Problem: Check every line of the entries for the string "axis" and return the ones that contain it.

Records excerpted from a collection
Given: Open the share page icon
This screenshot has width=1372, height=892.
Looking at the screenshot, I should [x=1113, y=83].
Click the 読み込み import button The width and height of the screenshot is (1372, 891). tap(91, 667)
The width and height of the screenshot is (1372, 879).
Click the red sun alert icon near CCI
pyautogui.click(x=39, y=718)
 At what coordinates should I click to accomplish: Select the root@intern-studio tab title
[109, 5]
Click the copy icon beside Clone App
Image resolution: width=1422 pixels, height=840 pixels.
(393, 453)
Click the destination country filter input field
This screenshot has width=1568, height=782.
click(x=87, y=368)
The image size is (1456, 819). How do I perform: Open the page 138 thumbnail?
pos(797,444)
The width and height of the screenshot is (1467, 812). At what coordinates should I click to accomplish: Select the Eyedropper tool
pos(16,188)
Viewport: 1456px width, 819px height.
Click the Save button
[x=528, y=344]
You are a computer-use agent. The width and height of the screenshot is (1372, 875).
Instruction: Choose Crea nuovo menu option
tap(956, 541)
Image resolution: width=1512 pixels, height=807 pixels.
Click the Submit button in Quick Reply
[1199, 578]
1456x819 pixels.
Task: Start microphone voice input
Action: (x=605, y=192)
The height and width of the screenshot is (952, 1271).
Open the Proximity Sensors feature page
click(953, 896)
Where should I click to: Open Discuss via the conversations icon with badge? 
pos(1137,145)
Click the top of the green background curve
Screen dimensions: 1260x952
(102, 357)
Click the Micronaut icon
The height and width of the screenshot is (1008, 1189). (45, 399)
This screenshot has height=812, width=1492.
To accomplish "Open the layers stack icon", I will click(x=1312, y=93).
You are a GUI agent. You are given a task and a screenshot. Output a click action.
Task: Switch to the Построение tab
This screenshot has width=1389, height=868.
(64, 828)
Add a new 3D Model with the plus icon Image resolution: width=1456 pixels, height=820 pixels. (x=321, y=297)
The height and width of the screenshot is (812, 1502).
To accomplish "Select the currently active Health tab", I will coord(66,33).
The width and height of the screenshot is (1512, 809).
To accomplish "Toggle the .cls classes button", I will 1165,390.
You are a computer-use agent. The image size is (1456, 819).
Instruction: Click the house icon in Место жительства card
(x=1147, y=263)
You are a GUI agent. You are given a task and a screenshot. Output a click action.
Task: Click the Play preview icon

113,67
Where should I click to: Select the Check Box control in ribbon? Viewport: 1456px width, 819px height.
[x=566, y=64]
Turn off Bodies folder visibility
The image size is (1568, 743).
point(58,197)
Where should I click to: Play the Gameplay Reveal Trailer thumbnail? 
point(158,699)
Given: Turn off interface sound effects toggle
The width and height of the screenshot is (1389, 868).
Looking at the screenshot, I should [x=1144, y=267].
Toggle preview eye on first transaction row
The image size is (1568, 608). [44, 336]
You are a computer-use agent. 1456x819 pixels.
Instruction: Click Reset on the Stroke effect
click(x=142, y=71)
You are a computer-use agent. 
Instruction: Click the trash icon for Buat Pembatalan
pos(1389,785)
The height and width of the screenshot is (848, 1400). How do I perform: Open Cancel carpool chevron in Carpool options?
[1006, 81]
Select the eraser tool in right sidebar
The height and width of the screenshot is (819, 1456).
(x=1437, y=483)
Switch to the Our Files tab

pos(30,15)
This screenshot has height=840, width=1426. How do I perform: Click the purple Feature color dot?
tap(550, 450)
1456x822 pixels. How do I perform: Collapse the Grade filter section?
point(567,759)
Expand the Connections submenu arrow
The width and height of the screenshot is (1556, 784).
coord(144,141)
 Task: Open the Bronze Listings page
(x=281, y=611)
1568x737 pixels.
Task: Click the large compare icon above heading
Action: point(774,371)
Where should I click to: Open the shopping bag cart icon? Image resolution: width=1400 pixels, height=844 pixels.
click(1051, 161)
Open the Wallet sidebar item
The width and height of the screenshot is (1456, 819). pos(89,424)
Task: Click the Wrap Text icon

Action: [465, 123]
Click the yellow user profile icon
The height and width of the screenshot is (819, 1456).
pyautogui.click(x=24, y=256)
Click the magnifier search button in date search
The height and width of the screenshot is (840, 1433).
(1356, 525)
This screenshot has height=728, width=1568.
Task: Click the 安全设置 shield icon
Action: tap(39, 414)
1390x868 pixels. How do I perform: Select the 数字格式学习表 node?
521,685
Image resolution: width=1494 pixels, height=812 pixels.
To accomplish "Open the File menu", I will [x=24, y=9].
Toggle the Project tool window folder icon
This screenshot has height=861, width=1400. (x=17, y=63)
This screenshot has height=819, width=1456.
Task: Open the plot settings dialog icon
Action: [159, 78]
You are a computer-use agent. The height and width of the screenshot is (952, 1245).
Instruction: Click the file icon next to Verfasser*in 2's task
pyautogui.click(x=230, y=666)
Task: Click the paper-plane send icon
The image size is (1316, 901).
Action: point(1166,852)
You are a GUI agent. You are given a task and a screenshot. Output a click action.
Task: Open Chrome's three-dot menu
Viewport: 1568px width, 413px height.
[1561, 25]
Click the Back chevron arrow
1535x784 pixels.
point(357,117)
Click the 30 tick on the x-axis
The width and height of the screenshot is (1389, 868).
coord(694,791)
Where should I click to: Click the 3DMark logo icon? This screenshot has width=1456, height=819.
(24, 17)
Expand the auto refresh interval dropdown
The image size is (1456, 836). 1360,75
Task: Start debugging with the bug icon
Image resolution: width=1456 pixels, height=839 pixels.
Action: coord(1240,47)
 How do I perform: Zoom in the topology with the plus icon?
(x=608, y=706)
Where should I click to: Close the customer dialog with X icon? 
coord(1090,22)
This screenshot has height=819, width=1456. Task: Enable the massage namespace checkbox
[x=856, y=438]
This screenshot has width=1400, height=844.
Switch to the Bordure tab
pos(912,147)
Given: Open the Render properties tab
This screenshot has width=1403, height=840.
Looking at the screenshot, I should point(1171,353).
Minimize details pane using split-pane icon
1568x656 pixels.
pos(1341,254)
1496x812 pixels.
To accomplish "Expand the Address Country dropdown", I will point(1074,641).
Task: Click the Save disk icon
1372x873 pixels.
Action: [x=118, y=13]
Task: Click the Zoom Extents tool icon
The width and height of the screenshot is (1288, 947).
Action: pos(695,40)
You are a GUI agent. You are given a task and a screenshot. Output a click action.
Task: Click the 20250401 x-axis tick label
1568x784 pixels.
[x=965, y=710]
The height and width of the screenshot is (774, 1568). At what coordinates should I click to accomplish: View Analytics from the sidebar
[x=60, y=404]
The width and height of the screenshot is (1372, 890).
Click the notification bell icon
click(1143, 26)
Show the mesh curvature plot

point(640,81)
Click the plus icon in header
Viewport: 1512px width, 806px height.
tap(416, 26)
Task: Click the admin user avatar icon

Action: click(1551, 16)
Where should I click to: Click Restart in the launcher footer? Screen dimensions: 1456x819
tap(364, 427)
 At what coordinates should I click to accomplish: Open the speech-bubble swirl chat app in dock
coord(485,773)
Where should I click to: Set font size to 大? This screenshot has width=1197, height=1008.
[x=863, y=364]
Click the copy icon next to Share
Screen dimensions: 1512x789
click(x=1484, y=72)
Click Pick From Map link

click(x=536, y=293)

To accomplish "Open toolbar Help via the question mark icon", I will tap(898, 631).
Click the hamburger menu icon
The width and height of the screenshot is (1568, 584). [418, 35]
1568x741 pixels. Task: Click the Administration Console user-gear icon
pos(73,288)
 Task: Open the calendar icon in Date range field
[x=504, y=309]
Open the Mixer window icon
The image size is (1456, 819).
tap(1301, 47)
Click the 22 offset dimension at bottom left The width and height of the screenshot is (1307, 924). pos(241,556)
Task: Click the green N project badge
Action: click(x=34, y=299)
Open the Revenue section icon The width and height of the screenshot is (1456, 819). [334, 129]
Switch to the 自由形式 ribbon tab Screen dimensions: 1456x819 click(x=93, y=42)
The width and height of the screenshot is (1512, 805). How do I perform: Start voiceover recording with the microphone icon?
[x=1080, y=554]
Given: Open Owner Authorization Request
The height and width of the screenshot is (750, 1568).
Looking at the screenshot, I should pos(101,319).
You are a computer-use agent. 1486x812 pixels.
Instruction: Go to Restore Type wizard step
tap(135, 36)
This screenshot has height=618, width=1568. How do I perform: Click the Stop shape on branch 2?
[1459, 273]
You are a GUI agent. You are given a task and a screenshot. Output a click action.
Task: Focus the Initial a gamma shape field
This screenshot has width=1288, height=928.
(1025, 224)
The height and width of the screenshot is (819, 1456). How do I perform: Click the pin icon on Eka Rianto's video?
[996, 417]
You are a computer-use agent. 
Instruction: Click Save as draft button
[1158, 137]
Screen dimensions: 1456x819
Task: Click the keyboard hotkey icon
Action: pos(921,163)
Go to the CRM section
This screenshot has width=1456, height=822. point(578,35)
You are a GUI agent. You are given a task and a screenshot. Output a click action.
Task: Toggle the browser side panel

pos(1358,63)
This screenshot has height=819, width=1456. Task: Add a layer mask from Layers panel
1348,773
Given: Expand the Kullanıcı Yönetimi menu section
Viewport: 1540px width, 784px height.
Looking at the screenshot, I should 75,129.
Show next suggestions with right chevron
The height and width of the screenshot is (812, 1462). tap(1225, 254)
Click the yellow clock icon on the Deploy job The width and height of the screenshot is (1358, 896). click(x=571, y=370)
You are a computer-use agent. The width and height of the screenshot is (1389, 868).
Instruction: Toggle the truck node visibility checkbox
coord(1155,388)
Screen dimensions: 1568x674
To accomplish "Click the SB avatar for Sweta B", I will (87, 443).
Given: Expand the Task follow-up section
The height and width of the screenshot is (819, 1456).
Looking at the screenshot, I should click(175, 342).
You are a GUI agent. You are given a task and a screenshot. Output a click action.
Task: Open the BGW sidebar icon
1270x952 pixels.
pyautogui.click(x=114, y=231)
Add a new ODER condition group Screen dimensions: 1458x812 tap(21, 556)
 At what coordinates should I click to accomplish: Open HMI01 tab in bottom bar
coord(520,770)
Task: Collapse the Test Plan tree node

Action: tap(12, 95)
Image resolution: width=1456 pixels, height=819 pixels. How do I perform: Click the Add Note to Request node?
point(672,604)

Reply:
Click the 30 tick on the x-axis
Task: Click the 20250401 x-axis tick label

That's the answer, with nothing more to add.